What to produce — After finding the line with "You are a computer-use agent. Viewport: 463px" in the data below, set down exactly each line through the one with "Click Copi J. (88) assist name", inclusive, and stop there.

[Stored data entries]
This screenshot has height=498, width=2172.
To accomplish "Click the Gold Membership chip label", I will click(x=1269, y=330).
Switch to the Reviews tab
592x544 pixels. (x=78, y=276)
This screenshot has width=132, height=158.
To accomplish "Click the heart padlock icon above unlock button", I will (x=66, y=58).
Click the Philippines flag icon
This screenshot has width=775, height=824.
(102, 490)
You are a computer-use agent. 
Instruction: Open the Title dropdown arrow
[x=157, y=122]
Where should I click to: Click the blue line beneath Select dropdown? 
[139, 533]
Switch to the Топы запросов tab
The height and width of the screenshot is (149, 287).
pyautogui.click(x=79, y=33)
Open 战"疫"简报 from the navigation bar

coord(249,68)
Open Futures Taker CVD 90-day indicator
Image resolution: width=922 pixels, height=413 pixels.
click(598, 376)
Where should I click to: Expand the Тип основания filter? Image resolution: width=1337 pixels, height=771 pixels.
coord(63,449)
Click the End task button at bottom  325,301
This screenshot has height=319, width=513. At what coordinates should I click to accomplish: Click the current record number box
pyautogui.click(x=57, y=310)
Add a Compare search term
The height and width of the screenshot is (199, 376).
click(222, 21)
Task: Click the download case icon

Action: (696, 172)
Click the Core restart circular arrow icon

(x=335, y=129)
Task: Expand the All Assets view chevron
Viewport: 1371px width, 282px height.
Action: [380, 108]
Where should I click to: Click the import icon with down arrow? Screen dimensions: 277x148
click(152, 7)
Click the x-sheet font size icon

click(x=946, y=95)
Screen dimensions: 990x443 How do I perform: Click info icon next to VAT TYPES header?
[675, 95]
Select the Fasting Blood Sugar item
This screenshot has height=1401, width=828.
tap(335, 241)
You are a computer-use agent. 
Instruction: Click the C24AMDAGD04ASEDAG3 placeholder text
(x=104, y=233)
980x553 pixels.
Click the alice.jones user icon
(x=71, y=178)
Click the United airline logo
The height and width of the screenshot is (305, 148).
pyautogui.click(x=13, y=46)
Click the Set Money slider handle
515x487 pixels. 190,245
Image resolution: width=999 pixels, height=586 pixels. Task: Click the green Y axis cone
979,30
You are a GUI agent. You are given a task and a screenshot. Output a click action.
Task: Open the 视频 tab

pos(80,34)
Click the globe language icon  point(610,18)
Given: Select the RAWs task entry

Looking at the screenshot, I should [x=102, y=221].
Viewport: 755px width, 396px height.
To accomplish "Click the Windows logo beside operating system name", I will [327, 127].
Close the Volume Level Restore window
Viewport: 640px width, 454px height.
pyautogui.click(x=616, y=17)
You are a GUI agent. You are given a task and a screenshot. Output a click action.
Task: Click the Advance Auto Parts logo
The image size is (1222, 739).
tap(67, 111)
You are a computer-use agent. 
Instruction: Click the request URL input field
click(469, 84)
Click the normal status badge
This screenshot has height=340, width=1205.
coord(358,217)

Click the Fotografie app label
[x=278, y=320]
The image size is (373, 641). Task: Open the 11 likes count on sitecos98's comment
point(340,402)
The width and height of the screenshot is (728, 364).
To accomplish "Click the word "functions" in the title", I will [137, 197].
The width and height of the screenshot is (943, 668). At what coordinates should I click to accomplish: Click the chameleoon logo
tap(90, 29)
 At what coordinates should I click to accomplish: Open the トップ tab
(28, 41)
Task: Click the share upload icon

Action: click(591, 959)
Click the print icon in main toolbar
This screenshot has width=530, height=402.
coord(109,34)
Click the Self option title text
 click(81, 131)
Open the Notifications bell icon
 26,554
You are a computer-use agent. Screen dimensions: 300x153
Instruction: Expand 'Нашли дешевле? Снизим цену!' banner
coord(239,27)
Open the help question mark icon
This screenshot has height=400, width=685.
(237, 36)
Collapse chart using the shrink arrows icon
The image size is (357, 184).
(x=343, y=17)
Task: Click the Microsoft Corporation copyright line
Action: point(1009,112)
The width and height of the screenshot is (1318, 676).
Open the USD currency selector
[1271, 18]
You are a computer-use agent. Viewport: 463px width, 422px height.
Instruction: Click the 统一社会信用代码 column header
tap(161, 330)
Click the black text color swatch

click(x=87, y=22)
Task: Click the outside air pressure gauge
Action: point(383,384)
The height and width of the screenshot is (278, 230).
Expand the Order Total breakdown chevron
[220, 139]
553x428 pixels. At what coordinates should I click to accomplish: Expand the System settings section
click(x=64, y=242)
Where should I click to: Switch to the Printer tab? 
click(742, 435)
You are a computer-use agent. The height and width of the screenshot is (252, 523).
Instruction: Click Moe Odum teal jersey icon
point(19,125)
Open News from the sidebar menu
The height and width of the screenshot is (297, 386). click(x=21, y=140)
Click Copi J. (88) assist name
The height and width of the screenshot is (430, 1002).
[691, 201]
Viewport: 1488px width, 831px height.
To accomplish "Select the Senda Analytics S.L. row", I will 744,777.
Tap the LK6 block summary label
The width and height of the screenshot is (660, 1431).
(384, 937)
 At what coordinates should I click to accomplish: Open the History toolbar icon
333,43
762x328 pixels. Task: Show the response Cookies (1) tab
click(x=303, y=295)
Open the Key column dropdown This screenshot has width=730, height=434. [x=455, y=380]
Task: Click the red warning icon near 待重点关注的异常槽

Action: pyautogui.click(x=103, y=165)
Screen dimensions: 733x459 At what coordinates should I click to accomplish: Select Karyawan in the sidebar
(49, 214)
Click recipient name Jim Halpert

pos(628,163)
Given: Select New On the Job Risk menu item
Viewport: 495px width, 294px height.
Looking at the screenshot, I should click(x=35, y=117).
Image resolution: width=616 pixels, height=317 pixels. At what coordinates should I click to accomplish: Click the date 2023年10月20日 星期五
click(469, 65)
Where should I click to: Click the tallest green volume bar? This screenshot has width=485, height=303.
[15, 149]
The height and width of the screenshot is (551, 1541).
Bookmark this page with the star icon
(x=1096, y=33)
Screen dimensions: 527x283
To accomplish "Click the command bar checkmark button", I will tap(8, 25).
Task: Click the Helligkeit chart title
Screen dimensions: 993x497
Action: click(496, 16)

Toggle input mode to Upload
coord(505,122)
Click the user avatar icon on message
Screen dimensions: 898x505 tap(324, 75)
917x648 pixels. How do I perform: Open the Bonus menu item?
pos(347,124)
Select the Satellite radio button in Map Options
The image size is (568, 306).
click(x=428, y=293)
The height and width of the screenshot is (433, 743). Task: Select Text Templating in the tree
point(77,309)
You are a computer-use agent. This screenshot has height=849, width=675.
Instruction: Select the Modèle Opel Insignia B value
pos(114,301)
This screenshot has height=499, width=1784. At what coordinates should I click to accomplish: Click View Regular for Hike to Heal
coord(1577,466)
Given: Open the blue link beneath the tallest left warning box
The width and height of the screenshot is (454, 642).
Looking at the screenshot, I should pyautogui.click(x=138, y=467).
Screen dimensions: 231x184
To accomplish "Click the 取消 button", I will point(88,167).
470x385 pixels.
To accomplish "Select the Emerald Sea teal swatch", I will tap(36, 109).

Problem solution —
You are a computer-use agent. Viewport: 463px width, 422px height.
Instruction: Click the 统一社会信用代码 column header
tap(161, 330)
Click the black text color swatch

click(x=87, y=22)
Task: Click the outside air pressure gauge
Action: point(383,384)
The height and width of the screenshot is (278, 230).
Expand the Order Total breakdown chevron
[220, 139]
553x428 pixels. At what coordinates should I click to accomplish: Expand the System settings section
click(x=64, y=242)
Where should I click to: Switch to the Printer tab? 
click(742, 435)
You are a computer-use agent. The height and width of the screenshot is (252, 523).
Instruction: Click Moe Odum teal jersey icon
point(19,125)
Open News from the sidebar menu
The height and width of the screenshot is (297, 386). click(x=21, y=140)
Click Copi J. (88) assist name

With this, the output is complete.